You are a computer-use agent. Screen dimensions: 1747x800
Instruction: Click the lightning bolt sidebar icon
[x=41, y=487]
---
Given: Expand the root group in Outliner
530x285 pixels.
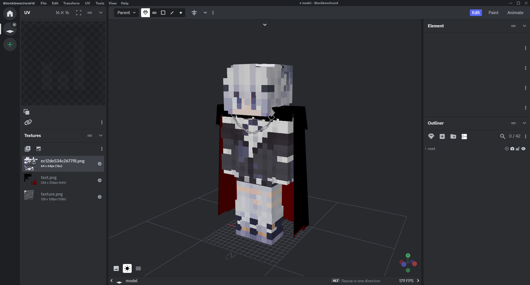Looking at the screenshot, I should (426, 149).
--
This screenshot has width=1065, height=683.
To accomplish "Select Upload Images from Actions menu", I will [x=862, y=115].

▶ **Set exercise**:
Copy the lines from the one with "You are a computer-use" through the one with "[x=41, y=487]", changing "lightning bolt" to "star" and leaving everything else in those items as it is.

▶ **Correct output**:
You are a computer-use agent. Screen dimensions: 1747x800
Instruction: Click the star sidebar icon
[x=41, y=487]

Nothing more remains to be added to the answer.